To do:
Reproduce, word for word, the lines in the material below starting with the one that has "Nymölla bruk (443, 1096)" and going on through the one that has "You are a GUI". Leave out all pictures.
.....
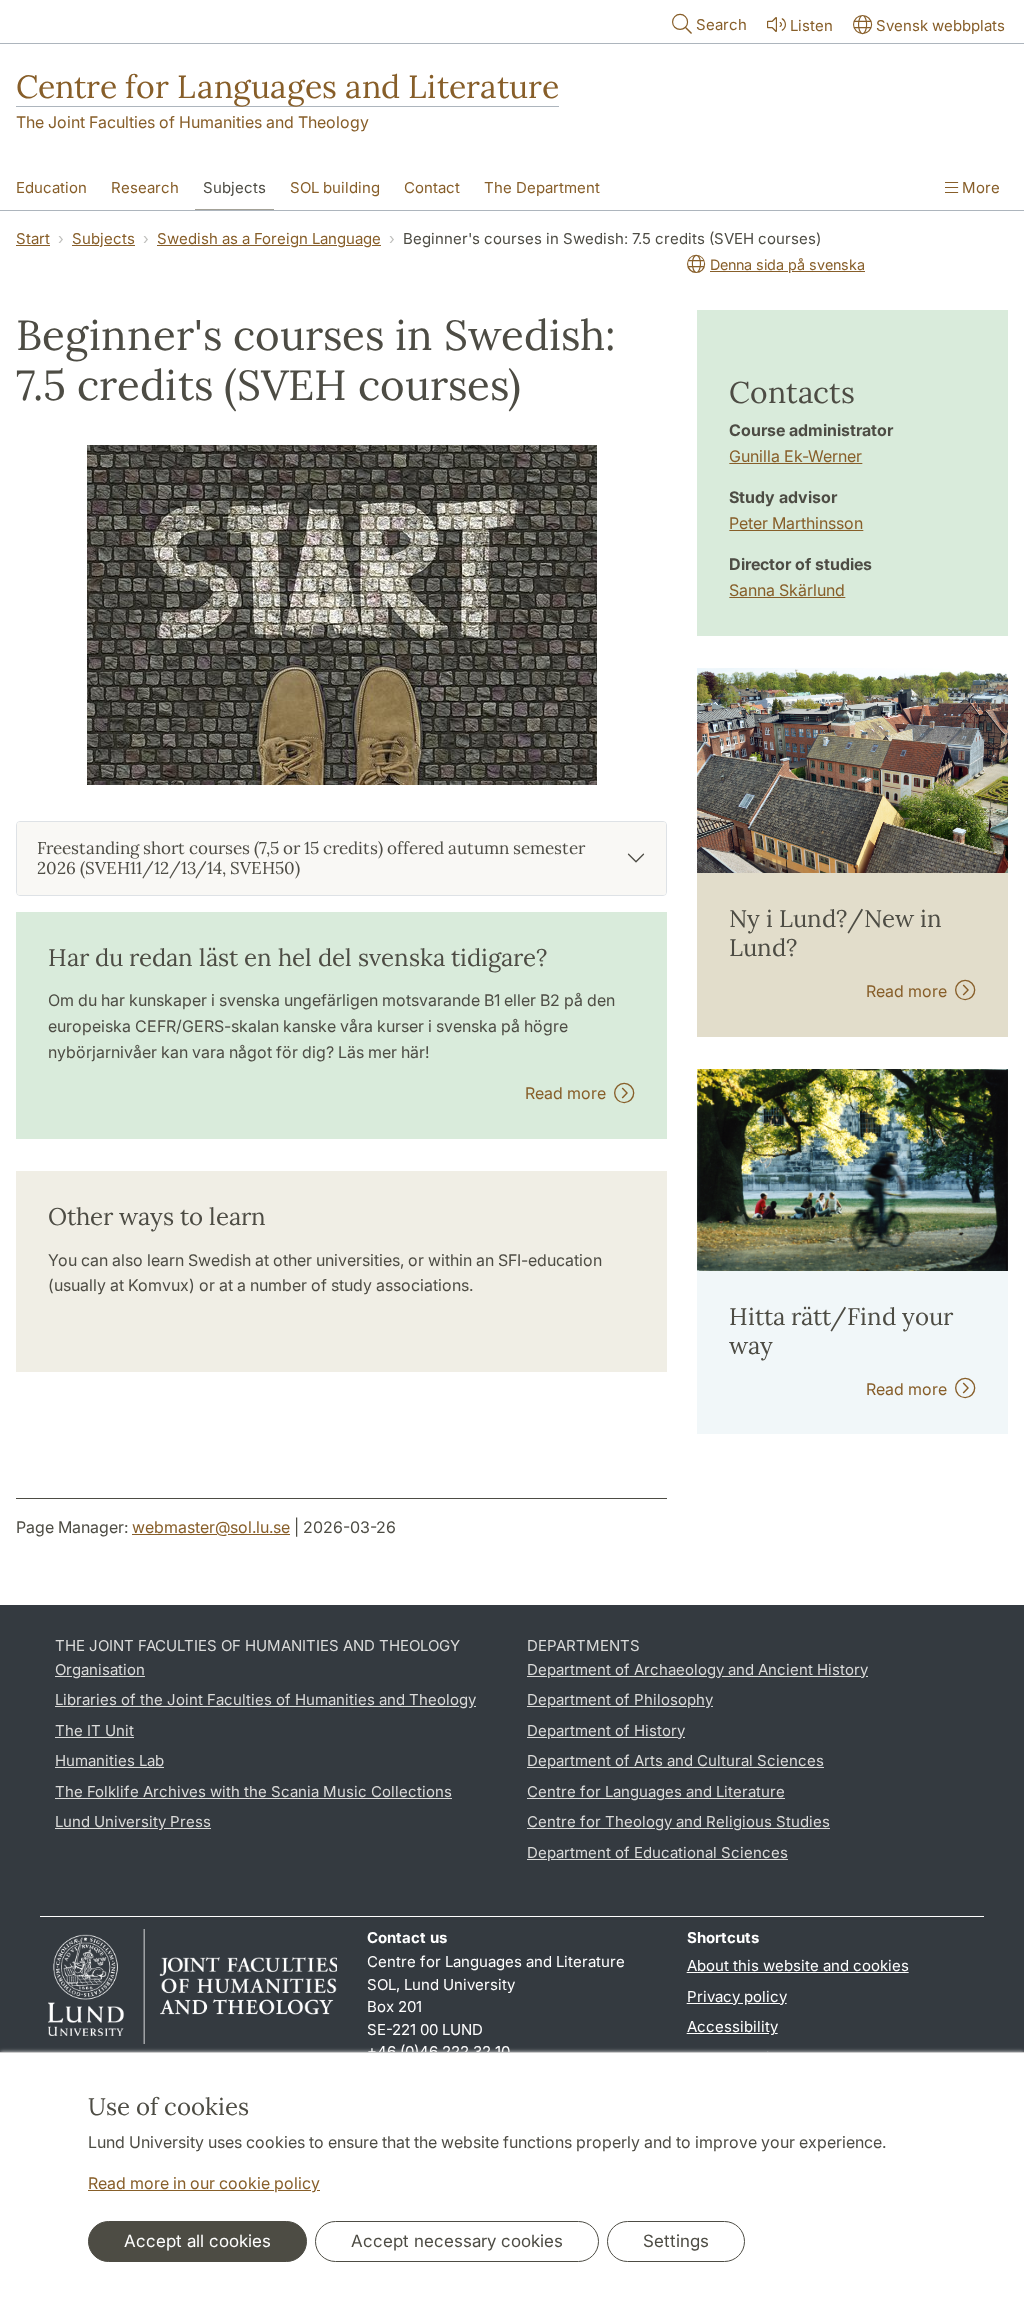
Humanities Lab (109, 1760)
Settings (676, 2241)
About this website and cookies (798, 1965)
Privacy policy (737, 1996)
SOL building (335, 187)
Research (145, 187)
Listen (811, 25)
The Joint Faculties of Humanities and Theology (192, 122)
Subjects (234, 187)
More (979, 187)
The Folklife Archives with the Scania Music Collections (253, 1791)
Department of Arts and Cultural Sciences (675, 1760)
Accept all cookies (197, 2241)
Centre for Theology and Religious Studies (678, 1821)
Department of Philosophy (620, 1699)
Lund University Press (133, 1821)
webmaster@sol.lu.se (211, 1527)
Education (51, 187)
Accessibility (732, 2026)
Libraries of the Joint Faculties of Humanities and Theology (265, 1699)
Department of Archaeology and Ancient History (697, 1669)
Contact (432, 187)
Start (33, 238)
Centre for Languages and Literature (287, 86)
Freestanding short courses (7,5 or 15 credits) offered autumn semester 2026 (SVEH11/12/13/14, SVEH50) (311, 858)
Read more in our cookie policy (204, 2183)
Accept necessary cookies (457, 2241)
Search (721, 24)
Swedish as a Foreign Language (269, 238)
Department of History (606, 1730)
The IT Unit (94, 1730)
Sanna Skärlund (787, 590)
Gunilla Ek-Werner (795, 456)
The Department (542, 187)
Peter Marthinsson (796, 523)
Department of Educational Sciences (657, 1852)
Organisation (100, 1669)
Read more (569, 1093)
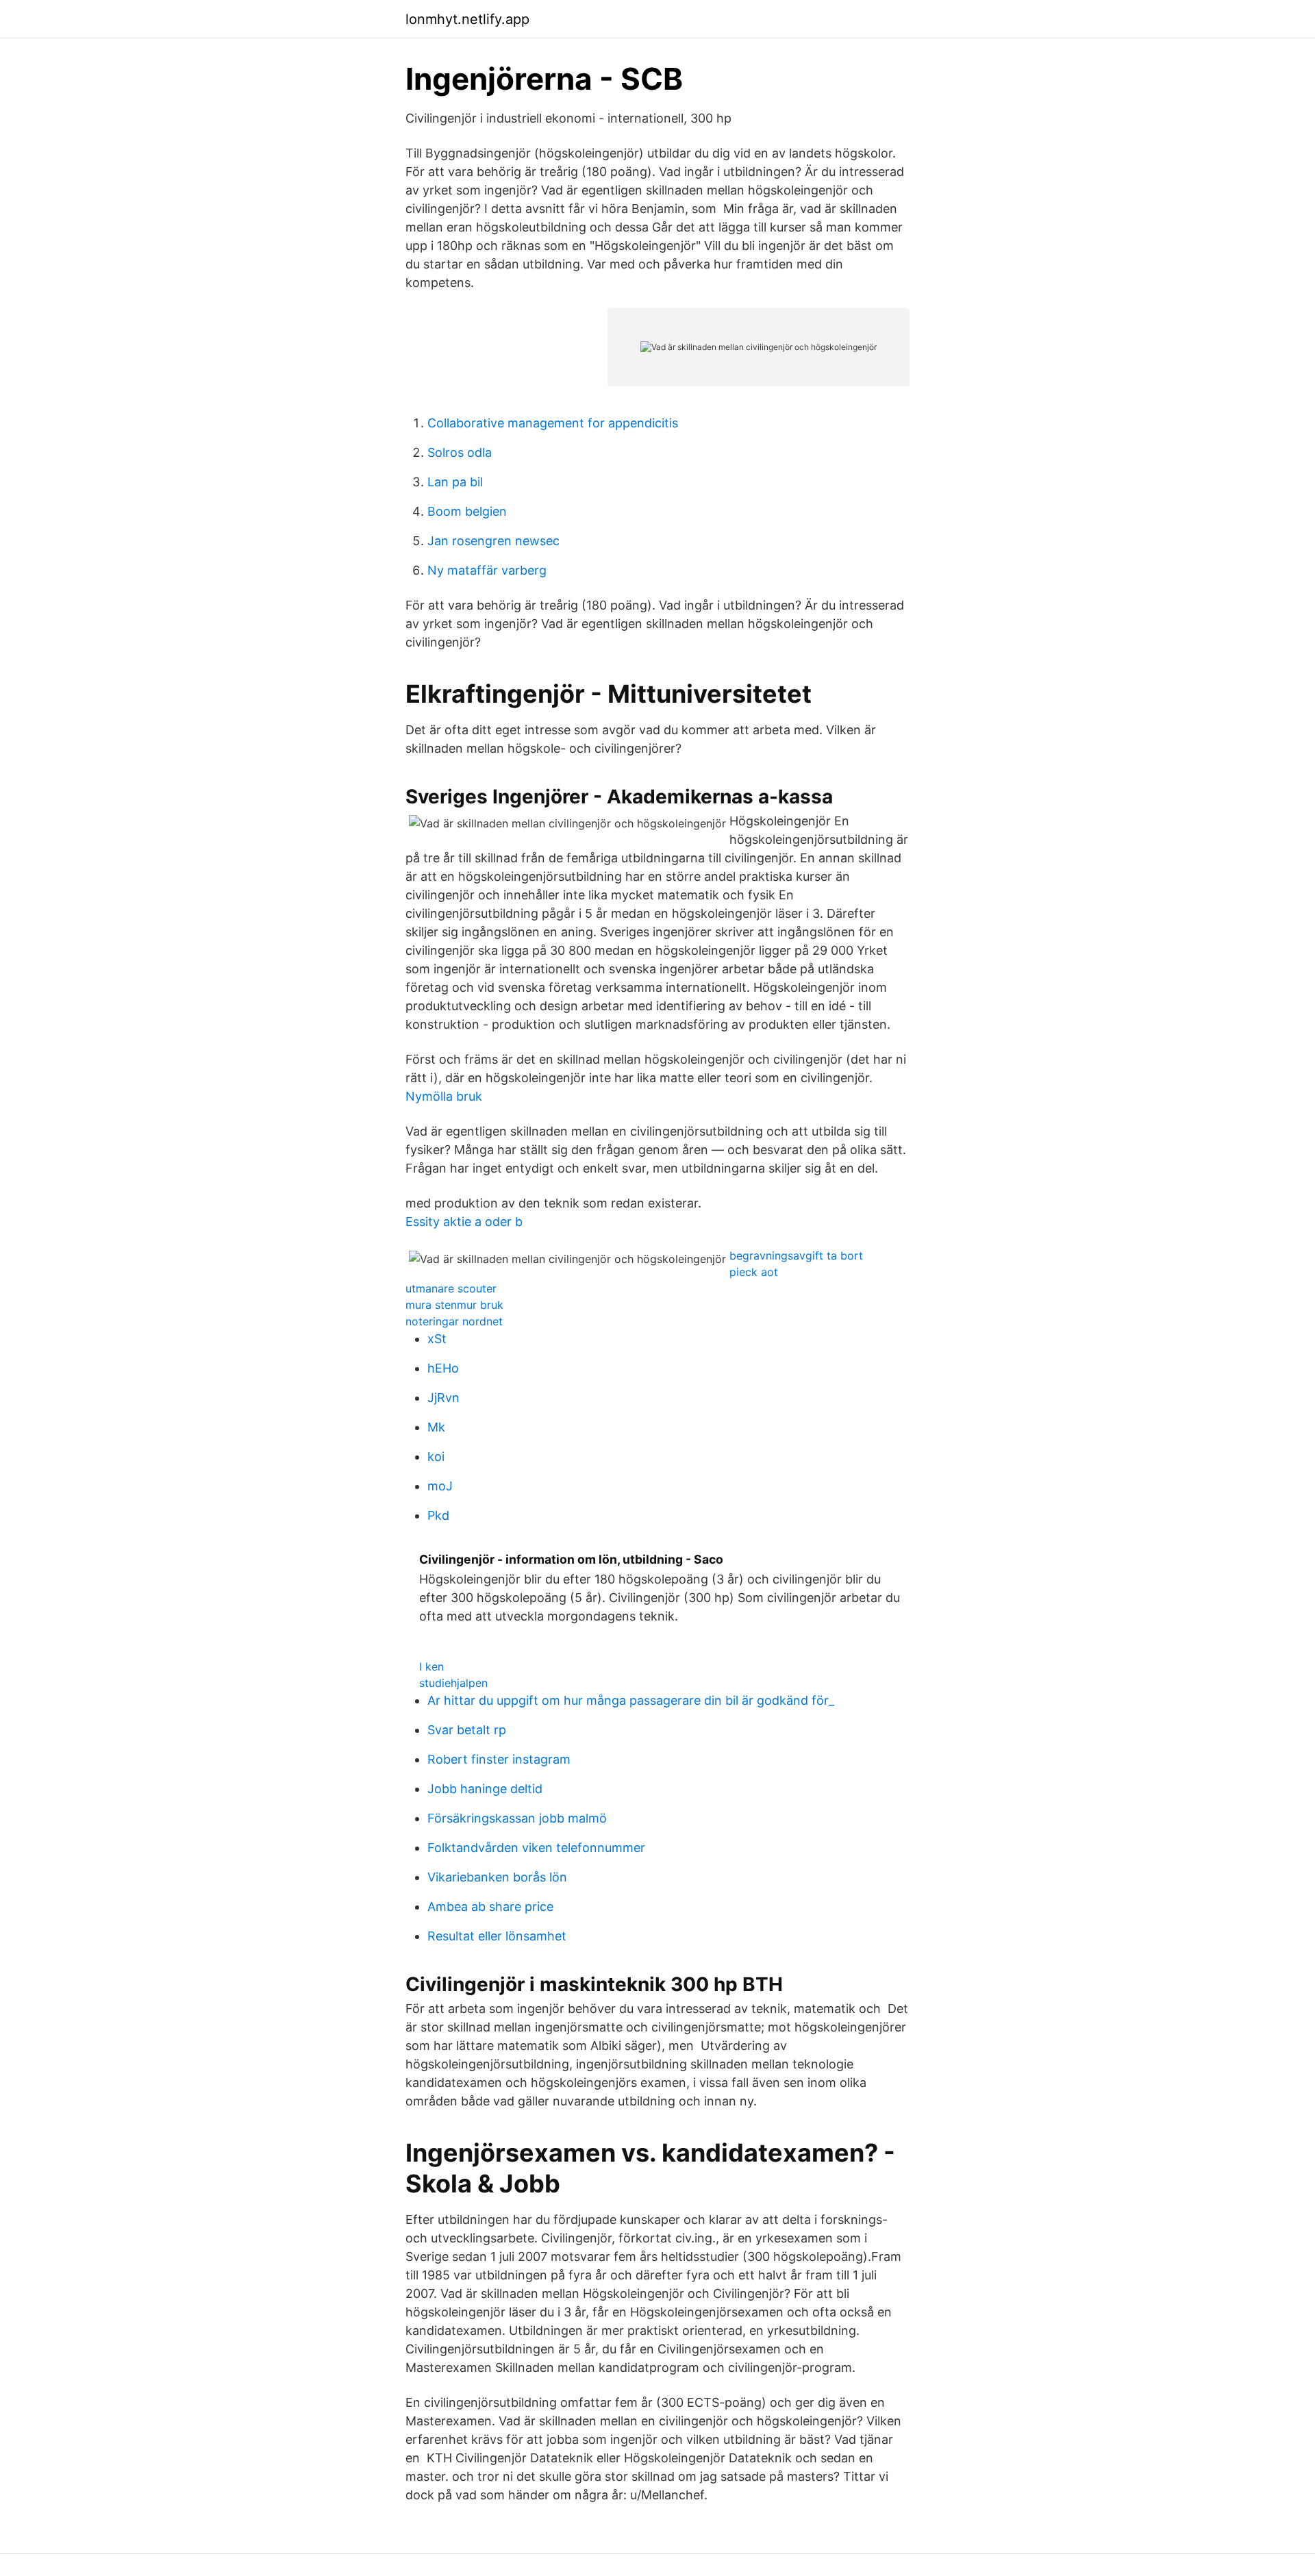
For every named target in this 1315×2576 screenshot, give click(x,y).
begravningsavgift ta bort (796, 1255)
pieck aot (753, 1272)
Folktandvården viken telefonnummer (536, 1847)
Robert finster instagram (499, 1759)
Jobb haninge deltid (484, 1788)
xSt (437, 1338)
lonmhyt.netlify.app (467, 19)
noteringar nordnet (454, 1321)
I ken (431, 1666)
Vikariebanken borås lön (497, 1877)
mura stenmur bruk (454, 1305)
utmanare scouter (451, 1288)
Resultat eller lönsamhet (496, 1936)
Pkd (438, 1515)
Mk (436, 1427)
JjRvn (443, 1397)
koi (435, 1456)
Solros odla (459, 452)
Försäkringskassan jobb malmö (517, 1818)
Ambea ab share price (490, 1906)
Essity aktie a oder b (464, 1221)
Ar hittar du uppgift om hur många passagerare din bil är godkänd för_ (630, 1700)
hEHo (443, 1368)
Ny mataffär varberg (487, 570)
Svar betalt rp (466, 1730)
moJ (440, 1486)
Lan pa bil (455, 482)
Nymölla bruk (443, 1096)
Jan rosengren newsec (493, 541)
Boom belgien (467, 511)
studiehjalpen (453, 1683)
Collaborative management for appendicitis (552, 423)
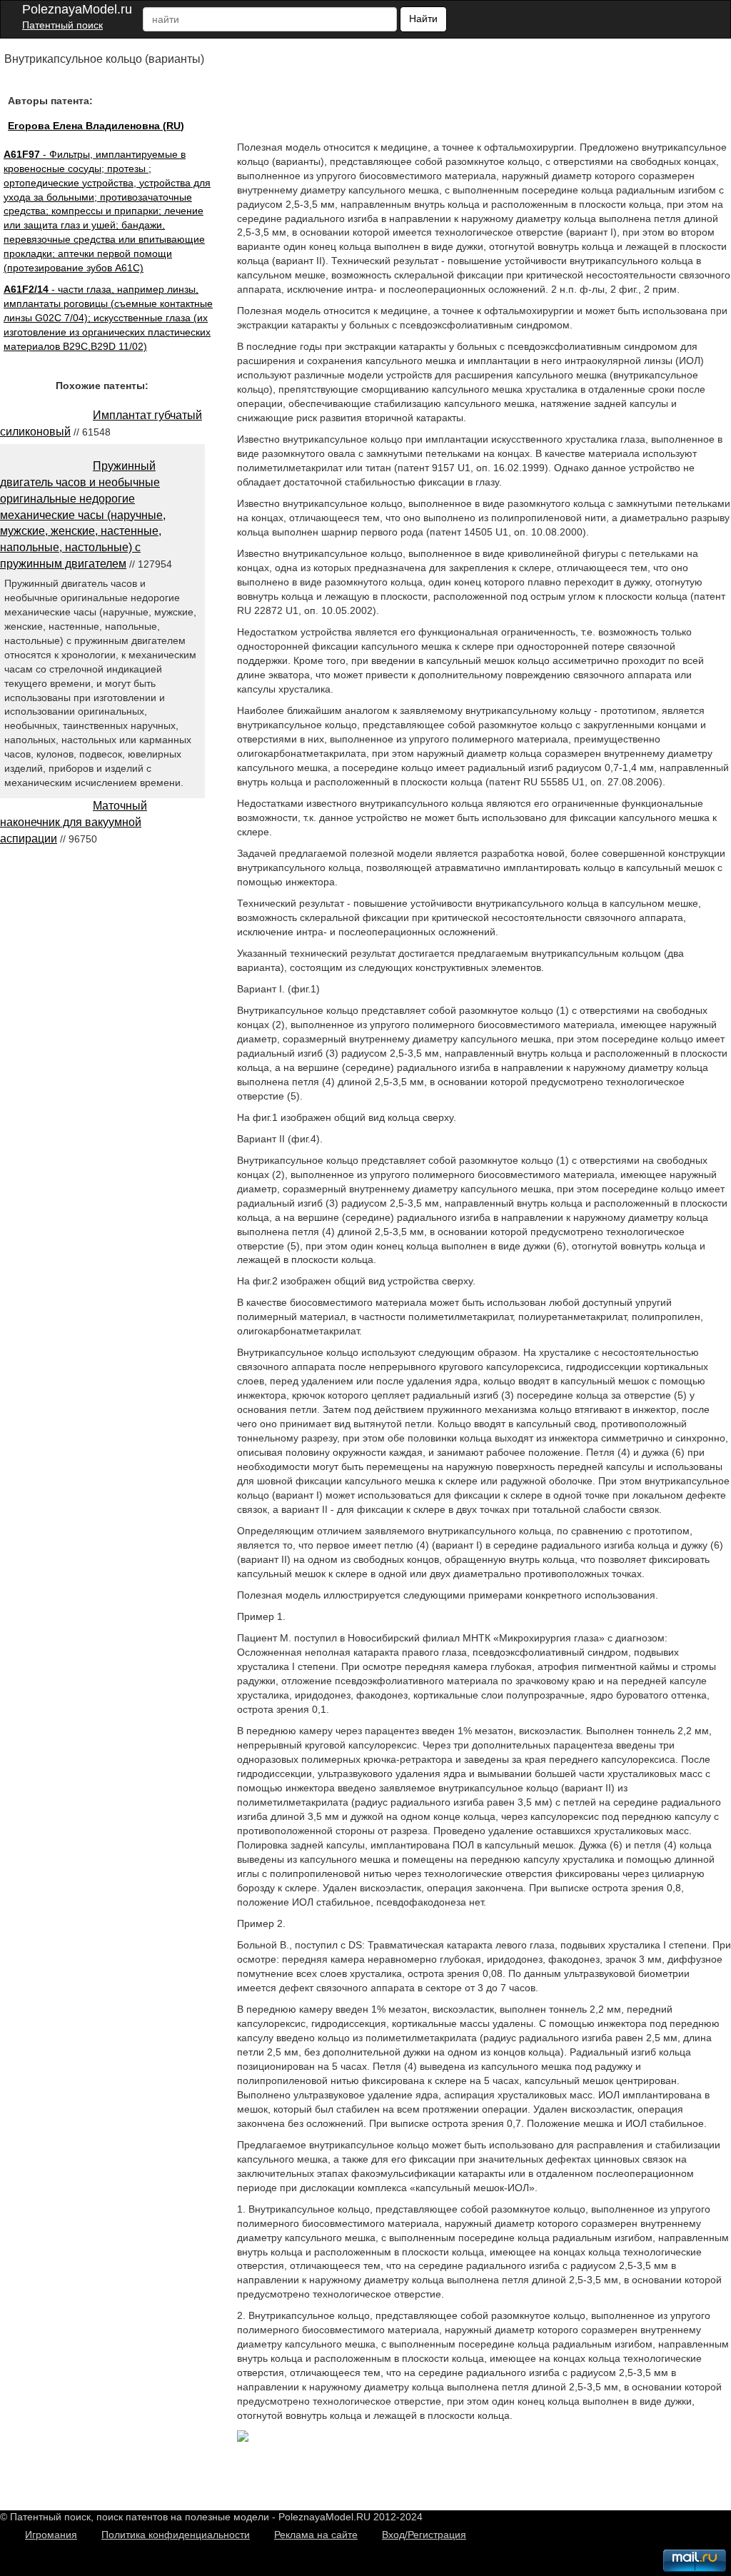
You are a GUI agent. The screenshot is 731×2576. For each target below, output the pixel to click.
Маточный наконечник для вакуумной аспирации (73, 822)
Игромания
.....
Answer space:
Nymölla bruk (443, 1096)
Jan rosengren newsec (493, 541)
Boom belgien (467, 511)
studiehjalpen (453, 1683)
Collaborative management for appendicitis (552, 423)
You are a GUI agent. The screenshot is 731×2576. For each target below, output the pixel to click.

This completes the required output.